Métaphysique du rock #6 L’impatient Jake Bugg

Prodige anglais né au milieu des années 90, Jake Bugg a déjà une sacrée carte de visite

Le droit de naissance est un concept qui donne des privilèges grâce à ses ascendants. Merveilleux ? Pas forcément, cela implique également de vivre avec le poids de son héritage. Ainsi, naître au Royaume-Uni n’octroie pas seulement une tolérance fascinante à l’ingurgitation de bières en grande quantité. En effet, se lancer dans la musique implique de passer après les Beatles, Bowie ou bien Coldplay.

Par ailleurs, l’adolescence est par définition une dualité, l’enfance contre l’âge adulte. C’est un moment complexe où les repères sont délicats à trouver. Il s’agit aussi du moment où les goûts s’affirment, musicaux notamment. Vivre l’adolescence au début du millénaire n’a pu qu’accentuer la brutalité de la transition. À l’adulte passionné qui vante les mérites des vinyles des Stones ou de Donovan s’oppose le bon camarade de classe qui clame haut et fort que le MP3 autour de son cou permet d’écouter l’intégral de Tokyo Hotel. Certains se seront perdus en chemin. Heureusement, pas tous. Nonobstant les obstacles, quelques âmes fortes ont tiré leur épingle du jeu.

« So I hold two fingers up to yesterday / Light a cigarette and smoke it all away »

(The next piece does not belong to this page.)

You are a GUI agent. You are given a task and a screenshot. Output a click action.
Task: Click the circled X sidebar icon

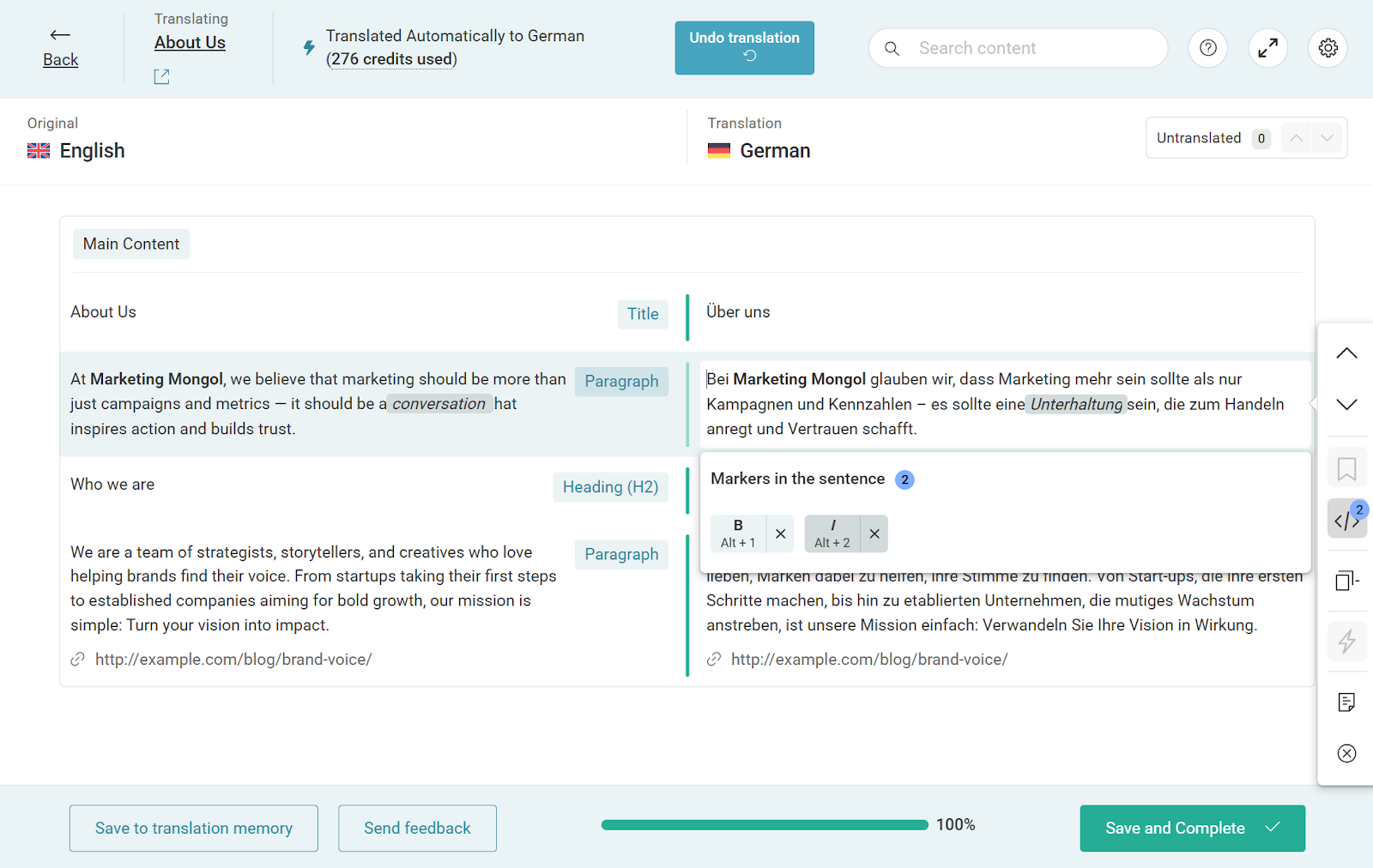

Jake Bugg, met un terme à sa scolarité à 16 ans pour se lancer dans la musique. Avec succès vraisemblablement puisqu’il avait vendu des centaines de milliers de disques avant d’avoir atteint la vingtaine. Succès en studio donc, qui va de pair avec les qualités scéniques du jeune homme.

« Jake Bugg », premier album de Jake Bugg, sort en 2012. La force de ce disque est sa variété. On peut danser sur « Lightning Bolt », s’émouvoir avec « Broken » ou s’imaginer le quotidien de ceux qui vivent dans cette « Trouble Town ». « Jake Bugg » est l’occasion de découvrir une voix nasillarde qui orne une musique aux influences assumées de folk, de blues et de rock. « Le nouveau Dylan » s’exclament alors certains. La pertinence de cette comparaison se discute mais certaines similitudes ne peuvent se nier. En revanche, elle pose problème. Voir ou vouloir faire de Bugg un Dylan 2.0, c’est refuser à un artiste son identité. Chaque génération s’est créée ses figures de proue, il est donc de bon ton de laisser les suivantes faire de même.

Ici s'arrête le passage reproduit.